I found that after multiple power cycles of the UZG-01, Z2M eventualy connects. After restart give it 2 minutes before tryng to start Z2Mqtt.
Add these lines under advanced:, which will recreate you Zigbee netowrk.
# Let Zigbee2MQTT generate a network key on first start network_key: GENERATE # Let Zigbee2MQTT generate a pan_id on first start pan_id: GENERATE # Let Zigbee2MQTT generate a ext_pan_id on first start ext_pan_id: GENERATE
Restart Z2M.
Thank you so much for this advice. My Z2M sprung back to life and I'm busy re-pairing all my devices! 😀
IMHO, the issue with the PAN ID collision is that there are devices (routers, end-devices) still keeping the Zigbee network alive when attempting to bring the coordinator up again.
Not sure if it would be possible to override this safety check in z2m in order to recover the network w/o pairing everything from scratch.
Mynetwork with sonoff usb dongle is dead, after this firmware, reboot every days seems to work but it definitly no a solution, firmware dowgrade to 2022 ? But seems not working. what do you advice me ? I Think to change to sonoff usb dongle E with ember firmware and re pail all ?.
@Koenkk I have updated my coordinator to the newest version and its working fine, however I am now facing a problem. my Sonoff dongle P, flashed as router doesnt complete pairing:
I get a loop of error :
zh:controller: Interview failed for '0x00124b0029de0f87 with error 'Error: Interview failed because can not get active endpoints ('0x00124b0029de0f87')'
I have reflashed the router firmware to this (from the same firmware) : CC1352P2_CC2652P_launchpad_router_20221102.zip , it has been working for me before, could you please take a look into this ?

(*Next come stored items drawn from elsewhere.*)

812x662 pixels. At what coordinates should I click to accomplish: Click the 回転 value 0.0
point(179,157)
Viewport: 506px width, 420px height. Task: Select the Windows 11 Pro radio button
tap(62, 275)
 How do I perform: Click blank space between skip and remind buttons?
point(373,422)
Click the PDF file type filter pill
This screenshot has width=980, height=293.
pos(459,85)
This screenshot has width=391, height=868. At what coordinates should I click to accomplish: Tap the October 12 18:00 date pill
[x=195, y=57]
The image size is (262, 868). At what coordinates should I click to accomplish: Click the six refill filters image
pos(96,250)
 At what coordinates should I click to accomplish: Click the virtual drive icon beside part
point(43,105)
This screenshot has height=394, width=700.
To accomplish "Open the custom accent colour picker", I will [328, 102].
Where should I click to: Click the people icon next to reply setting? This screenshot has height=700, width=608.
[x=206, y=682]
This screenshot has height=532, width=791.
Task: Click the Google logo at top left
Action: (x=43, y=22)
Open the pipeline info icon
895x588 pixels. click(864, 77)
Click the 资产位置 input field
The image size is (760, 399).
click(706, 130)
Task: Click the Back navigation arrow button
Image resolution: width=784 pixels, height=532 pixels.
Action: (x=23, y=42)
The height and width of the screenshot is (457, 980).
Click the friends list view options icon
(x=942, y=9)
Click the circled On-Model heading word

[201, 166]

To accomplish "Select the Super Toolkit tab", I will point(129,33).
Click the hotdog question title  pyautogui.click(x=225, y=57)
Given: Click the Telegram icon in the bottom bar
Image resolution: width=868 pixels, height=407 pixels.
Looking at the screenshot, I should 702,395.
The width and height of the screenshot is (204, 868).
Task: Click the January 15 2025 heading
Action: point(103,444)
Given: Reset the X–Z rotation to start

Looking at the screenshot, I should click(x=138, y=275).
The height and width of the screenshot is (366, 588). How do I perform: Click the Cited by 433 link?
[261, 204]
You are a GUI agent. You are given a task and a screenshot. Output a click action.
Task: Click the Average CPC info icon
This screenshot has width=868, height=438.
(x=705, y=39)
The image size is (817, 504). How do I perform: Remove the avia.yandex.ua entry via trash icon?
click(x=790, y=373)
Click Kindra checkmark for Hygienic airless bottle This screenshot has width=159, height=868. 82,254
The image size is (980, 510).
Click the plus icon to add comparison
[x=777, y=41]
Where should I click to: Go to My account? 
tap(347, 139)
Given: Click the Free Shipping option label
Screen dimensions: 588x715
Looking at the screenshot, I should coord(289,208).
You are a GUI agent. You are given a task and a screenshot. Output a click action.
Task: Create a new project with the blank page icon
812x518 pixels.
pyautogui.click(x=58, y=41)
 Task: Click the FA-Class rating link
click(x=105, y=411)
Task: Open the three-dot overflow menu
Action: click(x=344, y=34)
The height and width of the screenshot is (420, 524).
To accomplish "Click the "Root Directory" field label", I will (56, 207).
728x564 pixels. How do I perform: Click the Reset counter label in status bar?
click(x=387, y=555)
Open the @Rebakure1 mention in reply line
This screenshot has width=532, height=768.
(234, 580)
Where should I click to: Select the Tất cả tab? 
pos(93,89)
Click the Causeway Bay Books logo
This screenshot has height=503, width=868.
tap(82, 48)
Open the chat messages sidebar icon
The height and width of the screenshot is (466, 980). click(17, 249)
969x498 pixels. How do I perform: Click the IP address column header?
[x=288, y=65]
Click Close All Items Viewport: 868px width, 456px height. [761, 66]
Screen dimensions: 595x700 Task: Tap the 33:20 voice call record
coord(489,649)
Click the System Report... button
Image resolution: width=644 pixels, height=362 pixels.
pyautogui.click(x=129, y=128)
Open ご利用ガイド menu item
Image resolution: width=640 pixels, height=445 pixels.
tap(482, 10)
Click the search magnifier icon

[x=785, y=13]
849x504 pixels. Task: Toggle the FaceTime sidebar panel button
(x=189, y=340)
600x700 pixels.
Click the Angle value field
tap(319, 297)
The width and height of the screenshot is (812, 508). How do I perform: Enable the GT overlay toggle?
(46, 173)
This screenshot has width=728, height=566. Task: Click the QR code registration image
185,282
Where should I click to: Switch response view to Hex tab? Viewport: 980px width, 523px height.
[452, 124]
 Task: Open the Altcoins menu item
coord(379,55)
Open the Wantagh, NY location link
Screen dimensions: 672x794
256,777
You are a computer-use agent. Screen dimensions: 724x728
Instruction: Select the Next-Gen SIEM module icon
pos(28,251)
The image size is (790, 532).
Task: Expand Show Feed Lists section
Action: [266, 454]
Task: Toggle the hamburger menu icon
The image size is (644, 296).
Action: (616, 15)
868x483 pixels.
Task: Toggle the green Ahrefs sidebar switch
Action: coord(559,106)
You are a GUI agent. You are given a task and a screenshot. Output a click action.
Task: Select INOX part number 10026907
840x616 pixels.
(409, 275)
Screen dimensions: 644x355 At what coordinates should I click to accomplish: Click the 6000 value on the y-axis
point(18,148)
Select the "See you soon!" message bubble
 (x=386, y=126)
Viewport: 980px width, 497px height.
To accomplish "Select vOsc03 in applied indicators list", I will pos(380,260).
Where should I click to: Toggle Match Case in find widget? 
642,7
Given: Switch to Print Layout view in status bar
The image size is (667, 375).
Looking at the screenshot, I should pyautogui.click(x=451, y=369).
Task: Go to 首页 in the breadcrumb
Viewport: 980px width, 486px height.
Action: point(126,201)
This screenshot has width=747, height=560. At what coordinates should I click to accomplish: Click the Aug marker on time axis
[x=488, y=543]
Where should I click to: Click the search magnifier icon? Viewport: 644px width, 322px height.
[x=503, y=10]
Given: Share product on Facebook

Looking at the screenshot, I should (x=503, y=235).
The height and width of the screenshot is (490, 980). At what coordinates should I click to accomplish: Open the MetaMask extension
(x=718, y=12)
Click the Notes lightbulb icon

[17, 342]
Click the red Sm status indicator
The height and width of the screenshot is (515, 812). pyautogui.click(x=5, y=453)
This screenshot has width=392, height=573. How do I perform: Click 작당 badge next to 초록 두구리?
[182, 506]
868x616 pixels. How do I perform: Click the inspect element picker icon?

it appears online, but pairing never finishes, tried flashing a couple of times, no change.
UPDATE:
Flashed coordinator back to 20221226 and router paired without issues.
@Koenkk
On 4 occasions I have attempted to access the webUI of UZG-01 the coordinator rebooted - lost and re-established connection within a few seconds. The last time it happened UZG-01 was on 23 hrs uptime.
I suggest you take a look at possible issues when coordinator busy a connection over the network for management could cause the connection to reset?
I have not tried to setup a continuous ping to test what happens when I try to access the webUI, but this is something I intent doing and will provide feedback.
I suggest you take a look at possible issues when coordinator busy a connection over the network for management could cause the connection to reset?
This is not an issue I can fix in the Zigbee firmware. Looks like an issue in the ESP32 firmware (which is not maintained by me)
I had hard times too with 20270710 firmware and uzg-01 which gave me a lot of connection issues with router devices, like it was explained in this report. Also when going back to former stable 20240316 i had this issues. This i could fix with resetting all devices with tuya app in another zigbee network. But the real fix for me is using the mod firmware 20240909. This mod runs more than 7 days stable with my uzg-01(CC2652P7) + zdm-14.1 and i never saw this weird connection issues again.
Flashed SLZB-06P7 with 20240710 FW a couple of weeks ago. Since the new FW was applied the device randomly stops receiving updates from devices, while Zigbee2MQTT reports no issues except communication errors.
Restarting ESP32 or Zigbee (the last time I restarted Zigbee, was not enough, I had to restart ESP32 for the device to start responding; it could have been I did not give enough time for the devices to start reporting - gave it a couple of minutes which was my prior experience with the failure) the SLZB-06P7 starts processing packets again.
Time between failures, one took 2 days, and another 6 days. The last 2 weeks the device failed with the same issue 3 times.
Initially I thought it was an isolated incident, but now I am more confident is a FW issue.
Are these type of issues related to TI chipsets only?